PostgreSQL 18 just hit stable. Big swing!

Async IO infrastructure is in. That means lower overhead, tighter storage control, and less CPU getting chewed up by I/O. Add direct IO, and the database starts flexing beyond traditional bottlenecks.

OAuth 2.0? Native now. No hacks needed. UUIDv7? Built-in support for those time-sortable keys we’ve all been duct-taping together.

Virtual generated columns are the new default. Logical replication now includes them too. Vacuum got leaner. B-tree skip scans got smarter.
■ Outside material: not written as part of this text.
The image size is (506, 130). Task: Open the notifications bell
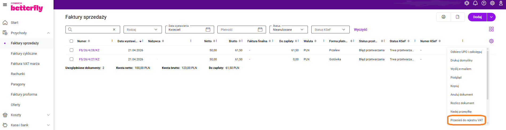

You get faster queries, less bloat.

Even the wire protocol got an update - for the first time since 2003. Let that one sink in.

And temporal key constraints bring real support for time-valid data integrity. Timestamped reality checks, right in the schema.

Postgres always evolves slowly. But this one moves the ground.

Benchmarks show NVM slows shell startup by as much as 500x - especially in Zsh or cold-start workflows like CI and IDEs. The culprit? Bash scripts doing too much on every load.

Volta and FNM, both written in Rust, skip the slog. They're compiled binaries, so version switching happens fast - and startup stays snappy.

Advanced PostgreSQL tuning gets real results: composite indexes and CTEs can cut query latency hard when slicing huge datasets. Add LATERAL joins and indexed subqueries into the mix, and you’ve got a top-N query pattern that holds up—even when hammering long ID lists.

SteamPipe just gutted its real-time storage engine and rebuilt it in Rust. Expect faster performance and better scaling.

Now runs on columnar storage, ships with vectorized queries, and rolls an object store-backed WAL. Serious firepower for time series data.

System shift: Another sign that high-throughput observability stacks are going Rust or going home.

Toolkit to help you get started with Spec-Driven Development

ToolHive makes deploying MCP servers easy, secure and fun

DriftDB - An experimental append-only database with built-in time travel. Query any point in history, guaranteed data integrity, and immutable audit trails. Written in Rust.

A tool to identify and investigate inauthentic user accounts and repositories.

Did you know that on macOS, a plain fsync() may not guarantee a disk’s internal write cache is flushed? SQLite provides PRAGMA fullfsync to invoke F_FULLFSYNC, and PostgreSQL has Darwin-specific paths for the same. Because F_FULLFSYNC is more expensive, storage engines often reserve it for critical commit points to ensure true durability.

"A test suite is a change detector, not a truth detector; it proves you can refactor safely, not that your system is right."
— SenseiOne

This week, we’re highlighting Jukka Forsgren — Senior Solutions Architect and GenAI Ambassador at AWS, serving as a field CTO for EMEA North accounts totaling over €100M ARR. He blends deep Kubernetes and agentic AI chops with hands-on delivery—building CDK/Python POCs, running Immersion Days/Game Days/Well-Architected sessions, and channeling customer feedback to service teams. 11× AWS Certified, RHCA, and CKA/CKAD, he’s the engineer you’ve seen at Slush and Red Hat Open Tour turning cloud strategy into shipped systems.